After several years mostly spent at home, Sennacherib felt it was time for him to once again advance his status as a military leader. In 694, he sailed along the coast of the Persian Gulf with a fleet of boats built by Phoenician and Greek shipwrights to attack Elamite territories from the sea. Despite Sennacherib’s protestations to the contrary, the ambitious project turned out a major strategic blunder, initiating a catastrophic escalation in Assyria’s relations with Elam and Babylonia. The disaster began with the Elamite king Ḫallušu‐Inšušinak cutting off the Assyrian troops in the south by marching into Babylonia. When the people of Babylon realized what had happened, they seized Sennacherib’s son Aššur‐nadin‐šumi, who served as their king, and extradited him to Elam. Aššur‐nadin‐šumi was probably killed in Elam, and a certain Nergal‐ušezib, a member of an influential Babylonian family, ascended the Babylonian throne. Sennacherib managed to defeat and capture him within a few months in a pitched battle in the vicinity of Nippur, but proved unable to restore Assyrian control over Babylon, where the Chaldaean troublemaker Mušezib‐Marduk (Frahm 1997: 209–10) became king late in 693. Suspecting that Sennacherib was eager to inflict a severe punishment on Babylon, he began immediately to gather a large coalition of allies.
In 691, Sennacherib fought a massive battle with Mušezib‐Marduk and his Chaldaean, Aramaean, Elamite, and Persian supporters not far from the modern
city of Samarra on the Tigris. The battle, described in Sennacherib’s inscription with great rhetorical force, resulted in a draw, but one that held Sennacherib back only temporarily. In 690, he defeated and captured the influential Arab queen Te’elḫunu in northern Arabia, thereby eliminating the threat of further attacks from the southwest. One year later, in the ninth month of 689, he finally conquered Babylon. The Assyrian troops destroyed large parts of the city, captured Mušezib‐Marduk, and smashed or took away numerous divine statues, an act with far‐reaching theological consequences (Richardson 2012).

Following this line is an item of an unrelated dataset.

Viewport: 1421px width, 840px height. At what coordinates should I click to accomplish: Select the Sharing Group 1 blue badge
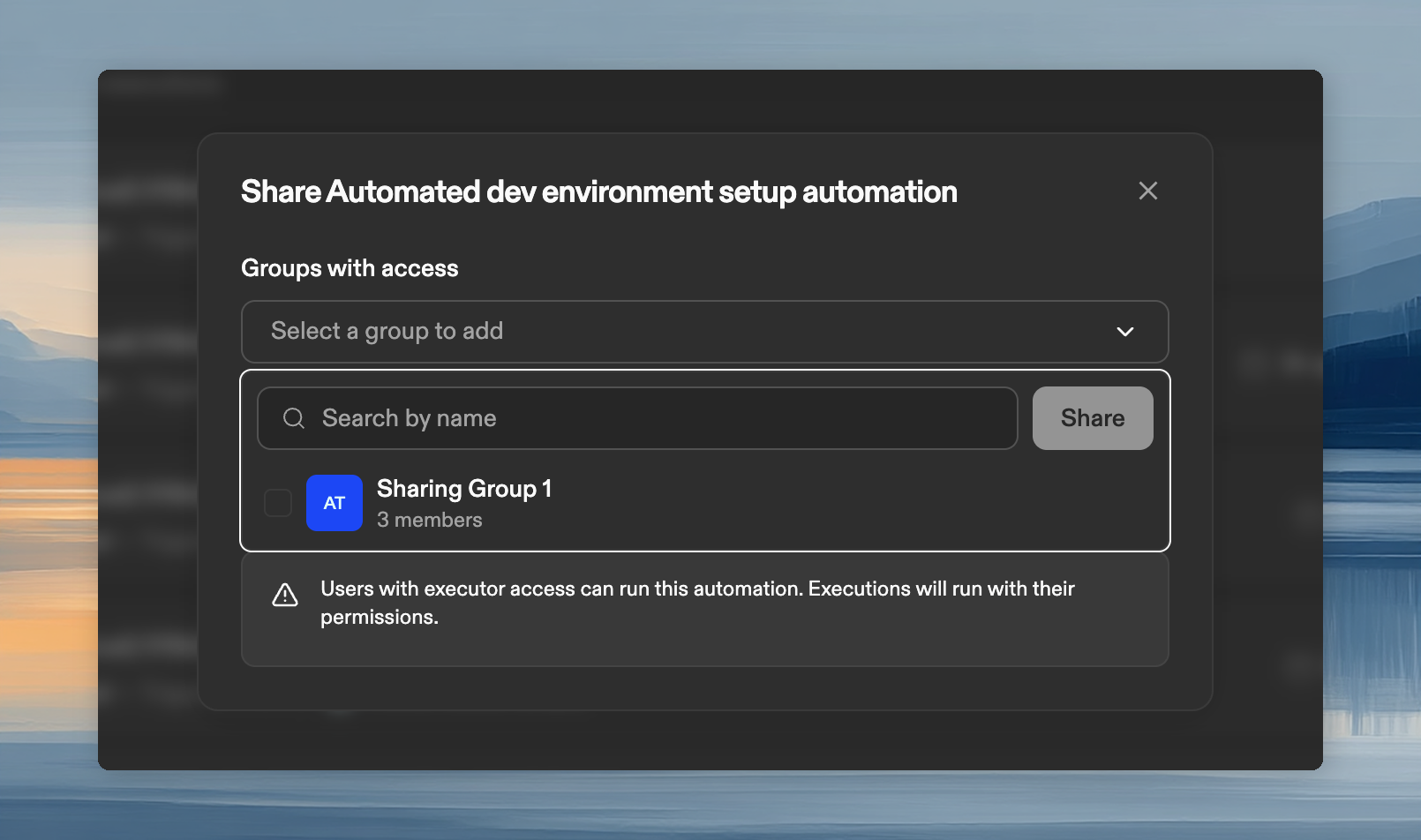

In the following years, Assyrians employed different strategies to cope with Sennacherib’s brutal assault on Babylon – a city that many of them considered sacred and from where much of Assyria’s literature and scholarship derived. Some Assyrian theologians justified the attack by ridiculing Babylonian religion. They produced a polemical cultic commentary (SAA 3: nos. 34 and 35) that presents the Babylonian god Marduk as a criminal and claims, of course falsely, that the Babylonian Akitu festival commemorated Marduk’s imprisonment, and not his triumph over the forces of chaos. But since Babylonian religion, with its portrayal of Marduk as the all‐powerful king of the gods, offered such an excellent theological blueprint for the autocratic imperial state, Sennacherib decided to focus on a different strategy: an Assyrianizing adaptation of Babylon’s religious ideology and institutions. Assyrian scholars created a revised version of the Babylonian Epic of Creation (Enūma eliš), which celebrated Assur’s, and no longer Marduk’s, rise to supreme power; and Assyrian architects remodeled the sacred infrastructure of their own holy city, Ashur, after that of Babylon (Machinist 1984–85; Frahm 1997: 282–8; Vera Chamaza 2002: 71–167).